LLM as a service

One of easy ways to deploy an LLM is to use a model provided by HuggingFace with the help of SHALB helm chart.

The helm chart allows installing a text genertation inference container, optionally accompanied by the chat-ui interface to talk to the service.

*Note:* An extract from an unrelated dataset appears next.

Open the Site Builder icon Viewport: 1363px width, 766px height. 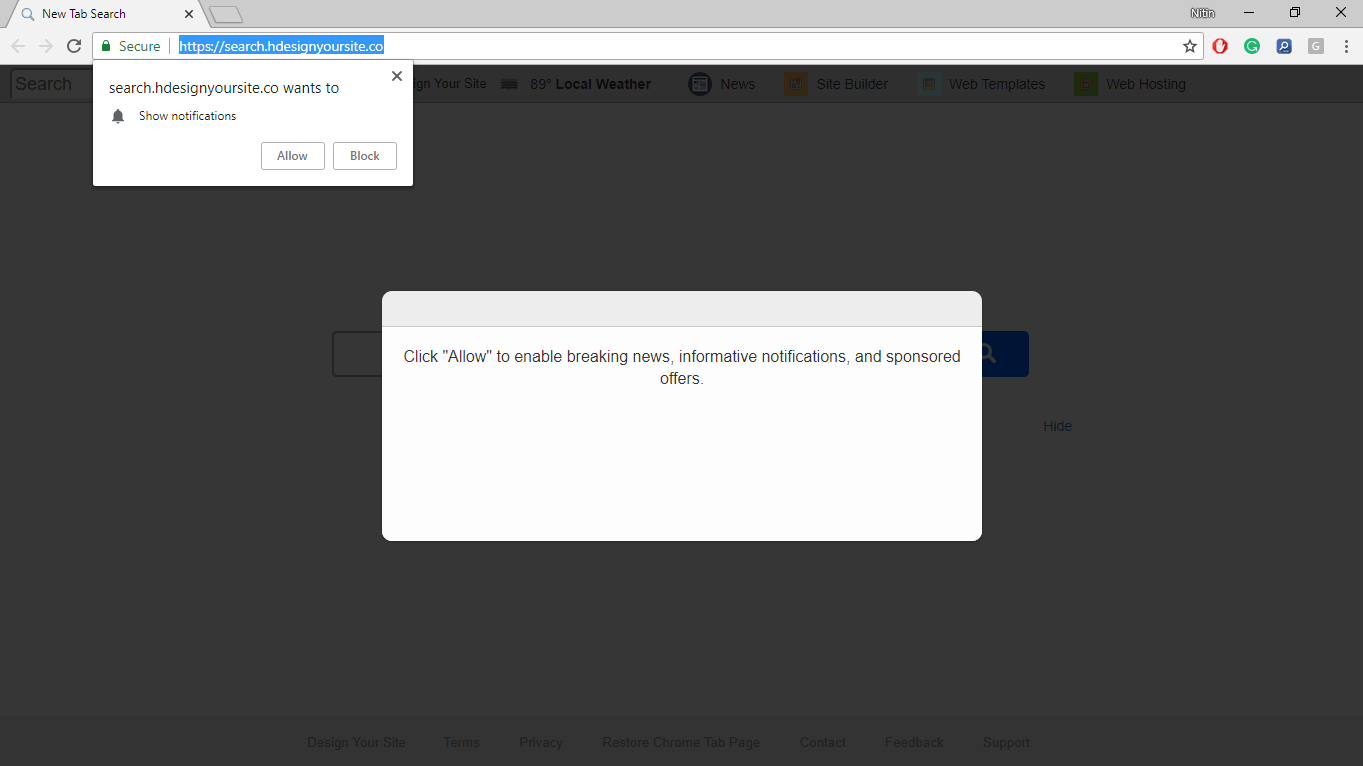(x=796, y=84)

To deploy the LLM, choose a text generation model without download restrictions and modest footprint (f.e. Mistral is a good one) and create the helm values file (huggingface-values.yaml) similar to this one:

model:
  organization: "mistralai"
  name: "Mistral-7B-Instruct-v0.2"

persistence:
  accessModes:
  - ReadWriteOnce
  storageClassName: rook-ceph-block
  storage: 500Gi

updateStrategy:
  type: Recreate

ingress:
  enabled: true
  annotations:
    kubernetes.io/ingress.class: haproxy
  hosts:
  - host: <subdomain>.nrp-nautilus.io
    paths:
      - path: /
        pathType: Prefix
  tls:
  - hosts:
    - <subdomain>.nrp-nautilus.io

resources:
  requests:
    cpu: "3"
    memory: "10Gi"
    nvidia.com/gpu: 2
  limits:
    cpu: "8"
    memory: "25Gi"
    nvidia.com/gpu: 2

affinity:
 nodeAffinity:
   requiredDuringSchedulingIgnoredDuringExecution:
     nodeSelectorTerms:
     - matchExpressions:
       - key: nvidia.com/gpu.product
         operator: In
         values:
         - <desired_gpu_type>

chat:
  enabled: true
  resources:
    limits:
      cpu: "2"
      memory: "5G"
    requests:
      cpu: "500m"
      memory: "512M"

  ingress:
    enabled: true
    annotations:
      kubernetes.io/ingress.class: haproxy
    hosts:
    - host: <subdomain>-chat.nrp-nautilus.io
      paths:
      - path: /
        pathType: Prefix
    tls:
    - hosts:
      - <subdomain>-chat.nrp-nautilus.io

mongodb:
  updateStrategy:
    type: Recreate
  resources:
    limits:
      cpu: "10"
      memory: "10G"
    requests:
      cpu: "1"
      memory: "1G"

Replace <subdomain>. Optionally leave and modify the section with desired_gpu_type or remove the whole affinity block.

Install Helm and deploy the LLM into your namespace:

helm install hug -n <your_namespace> oci://registry-1.docker.io/shalb/huggingface-model -f huggingface-values.yaml

If you see 3 pods started in your namespace, you're almost done! The model will be downloaded and cached by the init container. Go stretch, make some tea, and give it some time to be downloaded into our persistent storage. Onse the init container is done and main one starts, give it some more time to start, and you can start chatting with the AI.

Your chat-ui will be available at <subdomain>-chat.nrp-nautilus.io, and API at <subdomain>.nrp-nautilus.io.

Please scale down or purge unused deployments to free up resources for other users of the cluster. Your model will remain cached in our persistent storage and next time the start up will be much quicker.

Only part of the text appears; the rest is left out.